_PROVIDED TEXT_.
+ + + + + + +
Just make sure the layout is constrained and then prepend "outside" to the loc string:
import matplotlib.pyplot as plt
import numpy as np
fig, ax = plt.subplots(layout='constrained')
# --------------------
x = np.linspace(-np.pi, np.pi)
ax.plot(x, x, label='$f(x) = x$')
ax.plot(x, np.sin(x), label='$f(x) = sin(x)$')
ax.plot(x, np.cos(x), label='$f(x) = cos(x)$')
fig.legend(loc='outside right upper')
# -------
plt.show()
Multiple subplots also work fine with the new "outside" locations:
fig, (ax1, ax2) = plt.subplots(1, 2, layout='constrained')
# --------------------
x = np.linspace(-np.pi, np.pi)
ax1.plot(x, x, '-', label='$f(x) = x$')
ax1.plot(x, np.sin(x), '--', label='$f(x) = sin(x)$')
ax2.plot(x, np.cos(x), ':', label='$f(x) = cos(x)$')
fig.legend(loc='outside right center')
# -------
Of course the available "outside" locations are preset, so use the older answers if you need finer positioning. However the standard locations should fit most use cases:
locs = [
'outside upper left', 'outside upper center', 'outside upper right',
'outside center right', 'upper center left',
'outside lower right', 'outside lower center', 'outside lower left',
]
for loc in locs:
fig.legend(loc=loc, title=loc)
+ + + + + + +
_DATASET EXTRACT_.
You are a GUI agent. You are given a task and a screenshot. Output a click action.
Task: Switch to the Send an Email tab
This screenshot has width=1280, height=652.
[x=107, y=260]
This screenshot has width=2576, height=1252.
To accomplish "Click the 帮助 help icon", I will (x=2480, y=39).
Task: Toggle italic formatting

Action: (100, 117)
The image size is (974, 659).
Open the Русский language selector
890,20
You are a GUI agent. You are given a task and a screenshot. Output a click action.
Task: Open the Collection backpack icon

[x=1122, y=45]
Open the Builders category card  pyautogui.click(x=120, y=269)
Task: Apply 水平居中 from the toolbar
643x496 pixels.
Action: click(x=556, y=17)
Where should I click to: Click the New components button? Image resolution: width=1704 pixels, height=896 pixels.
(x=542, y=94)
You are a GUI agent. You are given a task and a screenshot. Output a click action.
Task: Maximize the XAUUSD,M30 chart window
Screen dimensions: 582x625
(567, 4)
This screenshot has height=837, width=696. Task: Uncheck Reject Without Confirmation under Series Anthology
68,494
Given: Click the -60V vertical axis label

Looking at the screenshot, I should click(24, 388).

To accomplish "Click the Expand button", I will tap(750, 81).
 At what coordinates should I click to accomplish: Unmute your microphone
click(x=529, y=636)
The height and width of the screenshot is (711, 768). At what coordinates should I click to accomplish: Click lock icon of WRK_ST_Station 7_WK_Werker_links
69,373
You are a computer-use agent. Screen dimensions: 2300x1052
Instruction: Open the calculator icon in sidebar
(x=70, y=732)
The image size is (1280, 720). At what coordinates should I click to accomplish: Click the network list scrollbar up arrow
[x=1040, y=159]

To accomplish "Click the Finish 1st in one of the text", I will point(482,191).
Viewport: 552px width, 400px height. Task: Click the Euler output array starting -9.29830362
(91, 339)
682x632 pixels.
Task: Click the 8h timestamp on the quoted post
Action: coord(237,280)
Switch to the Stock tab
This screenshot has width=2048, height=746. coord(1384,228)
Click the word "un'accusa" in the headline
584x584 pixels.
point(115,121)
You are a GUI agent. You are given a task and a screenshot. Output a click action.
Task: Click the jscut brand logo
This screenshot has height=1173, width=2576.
+ + + + + + +
_PROBLEM DESCRIPTION_. Can you resume the explanation above of placing matplotlib legends outside the plot, picking up right after its last line?

_OUTPUT OF THE EXERCISE_.
locs = [
'outside right upper', 'outside right lower',
'outside left lower', 'outside left upper',
]
for loc in locs:
fig.legend(loc=loc, title=loc)
The solution that worked for me when I had a huge legend was to use an extra empty image layout.
In the following example, I made four rows and at the bottom I plotted the image with an offset for the legend (bbox_to_anchor). At the top it does not get cut.
f = plt.figure()
ax = f.add_subplot(414)
lgd = ax.legend(loc='upper left', bbox_to_anchor=(0, 4), mode="expand", borderaxespad=0.3)
ax.autoscale_view()
plt.savefig(fig_name, format='svg', dpi=1200, bbox_extra_artists=(lgd,), bbox_inches='tight')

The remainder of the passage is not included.